Life after death: What happens when you die? Does the mind know you are dying?

Researchers from the University of Virginia have found there is consistencies with various near death experiences over five decades which suggests there is some truth behind the phenomenons. NDEs are when a person come close to death, and believes they experience ‘life after death’. This can includes visions of a religious figure or a deceased person, and even out of body perceptions.

By analysing reports of NDEs fro mover 50 years, experts at the University of Virginia found that several characteristics emerge following an NDE.

After an NDE, people tend to have a decline in a fear of death and less interest in material funtions.

They also tend to be less competitive and less interested in their personal status.

Does the mind know you are dying?

Bruce Greyson, Professor Emeritus of Psychiatry and Neurobehavioral Sciences at the University of Virginia, also said the seems to be an increase in brain activity during an NDE, which “suggests that the mind is not what the brain does.”
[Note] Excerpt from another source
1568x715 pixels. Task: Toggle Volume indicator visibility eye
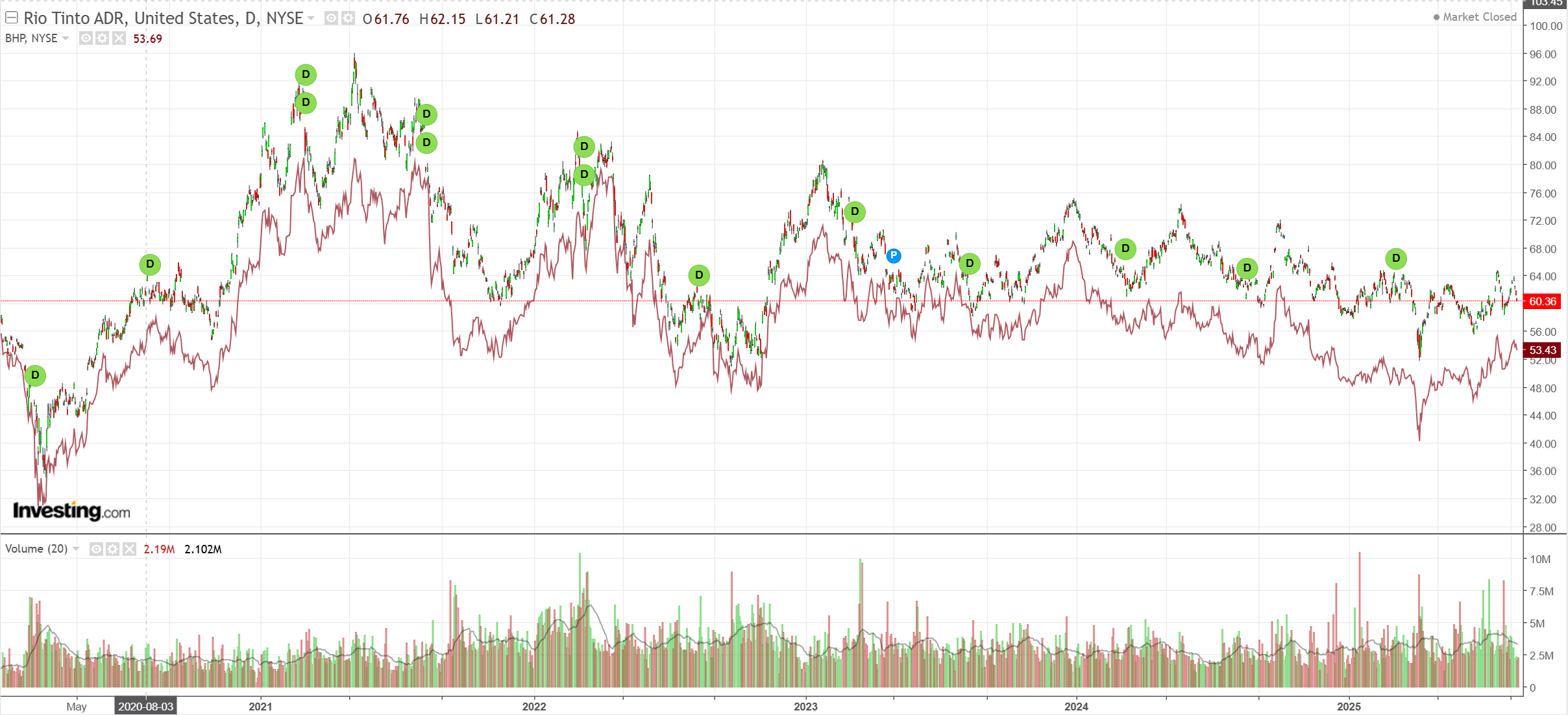pos(96,549)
Dr Greyson also said people who have NDEs believe it is “realer than real”.

He said: “We asked people who had come close to death to rate their memories of the event, and also of real events which had happened around the same time.

“What we found, for those people who had NDEs, the near death experience was remembered with more clarity and detail, more context and more intense feelings than real events around the same time period.

READ MORE: What happens when you die? Life after death shock finding

Dr Sam Parnia, director of critical care and resuscitation research at NYU Langone School of Medicine in New York City, told a recent Oz Talk: “People describe a sensation of a bright, warm, welcoming light that draws people towards it.

“They describe a sensation of experiencing their deceased relatives, almost as if they have come to welcome them.

“They often say that they didn’t want to come back in many cases, it is so comfortable and it is like a magnet that draws them that they don’t want to come back.

“A lot of people describe a sensation of separating from themselves and watching doctors and nurses working on them.”

Dr Parnia said there are scientific explanations for the reaction, and says seeing people is not evidence of the afterlife, but more likely the brain just scanning itself as a survival technique.

He said thanks to modern technology and science “death does not have to be limited to philosophy and religion, but it can be explored through science”.

He added: “They can hear things and record all conversations that are going on around them.”